CAPEC-127: Directory Indexing
An adversary crafts a request to a target that results in the target listing/indexing the content of a directory as output. One common method of triggering directory contents as output is to construct a request containing a path that terminates in a directory name rather than a file name since many applications are configured to provide a list of the directory's contents when such a request is received. An adversary can use this to explore the directory tree on a target as well as learn the names of files. This can often end up revealing test files, backup files, temporary files, hidden files, configuration files, user accounts, script contents, as well as naming conventions, all of which can be used by an attacker to mount additional attacks.

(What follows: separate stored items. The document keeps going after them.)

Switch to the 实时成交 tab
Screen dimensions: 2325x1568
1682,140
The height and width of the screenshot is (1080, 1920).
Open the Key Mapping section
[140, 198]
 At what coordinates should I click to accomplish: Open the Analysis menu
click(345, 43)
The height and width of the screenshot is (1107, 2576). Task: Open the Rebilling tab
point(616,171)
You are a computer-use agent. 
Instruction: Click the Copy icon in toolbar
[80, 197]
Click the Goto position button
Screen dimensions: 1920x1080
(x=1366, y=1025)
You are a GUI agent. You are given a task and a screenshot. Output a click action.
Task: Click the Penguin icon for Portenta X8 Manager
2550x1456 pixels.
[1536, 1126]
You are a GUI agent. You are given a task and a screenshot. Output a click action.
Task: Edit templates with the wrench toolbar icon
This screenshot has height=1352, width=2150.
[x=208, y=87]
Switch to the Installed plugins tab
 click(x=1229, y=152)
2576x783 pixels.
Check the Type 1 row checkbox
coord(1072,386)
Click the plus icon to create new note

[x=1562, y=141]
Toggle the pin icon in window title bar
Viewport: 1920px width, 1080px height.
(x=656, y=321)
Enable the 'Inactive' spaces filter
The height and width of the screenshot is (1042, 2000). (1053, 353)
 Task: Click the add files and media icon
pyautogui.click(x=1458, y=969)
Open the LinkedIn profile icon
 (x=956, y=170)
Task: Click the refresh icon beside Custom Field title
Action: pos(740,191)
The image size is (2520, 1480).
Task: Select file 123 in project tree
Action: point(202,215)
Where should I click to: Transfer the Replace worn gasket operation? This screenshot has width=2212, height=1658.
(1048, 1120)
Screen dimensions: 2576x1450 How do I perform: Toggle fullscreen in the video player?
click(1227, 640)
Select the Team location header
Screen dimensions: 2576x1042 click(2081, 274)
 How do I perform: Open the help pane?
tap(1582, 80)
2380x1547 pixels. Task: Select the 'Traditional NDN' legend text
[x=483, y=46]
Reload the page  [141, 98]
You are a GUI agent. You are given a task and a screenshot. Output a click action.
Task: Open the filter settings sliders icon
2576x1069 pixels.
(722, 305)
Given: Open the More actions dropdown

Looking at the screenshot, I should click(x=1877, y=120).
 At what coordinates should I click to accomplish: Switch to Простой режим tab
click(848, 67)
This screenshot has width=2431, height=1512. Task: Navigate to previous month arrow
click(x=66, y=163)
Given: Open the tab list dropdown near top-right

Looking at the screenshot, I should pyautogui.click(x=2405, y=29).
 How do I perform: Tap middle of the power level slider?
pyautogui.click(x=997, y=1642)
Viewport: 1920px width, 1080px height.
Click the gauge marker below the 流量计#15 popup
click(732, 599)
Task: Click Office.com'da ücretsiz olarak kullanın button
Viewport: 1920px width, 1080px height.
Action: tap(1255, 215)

CAPEC-143: Detect Unpublicized Web Pages
An adversary searches a targeted web site for web pages that have not been publicized. In doing this, the adversary may be able to gain access to information that the targeted site did not intend to make public.
CAPEC-144: Detect Unpublicized Web Services
An adversary searches a targeted web site for web services that have not been publicized. This attack can be especially dangerous since unpublished but available services may not have adequate security controls placed upon them given that an administrator may believe they are unreachable.
CAPEC-668: Key Negotiation of Bluetooth Attack (KNOB)
An adversary can exploit a flaw in Bluetooth key negotiation allowing them to decrypt information sent between two devices communicating via Bluetooth. The adversary uses an Adversary in the Middle setup to modify packets sent between the two devices during the authentication process, specifically the entropy bits. Knowledge of the number of entropy bits will allow the attacker to easily decrypt information passing over the line of communication.
CAPEC-87: Forceful Browsing
An attacker employs forceful browsing (direct URL entry) to access portions of a website that are otherwise unreachable. Usually, a front controller or similar design pattern is employed to protect access to portions of a web application. Forceful browsing enables an attacker to access information, perform privileged operations and otherwise reach sections of the web application that have been improperly protected.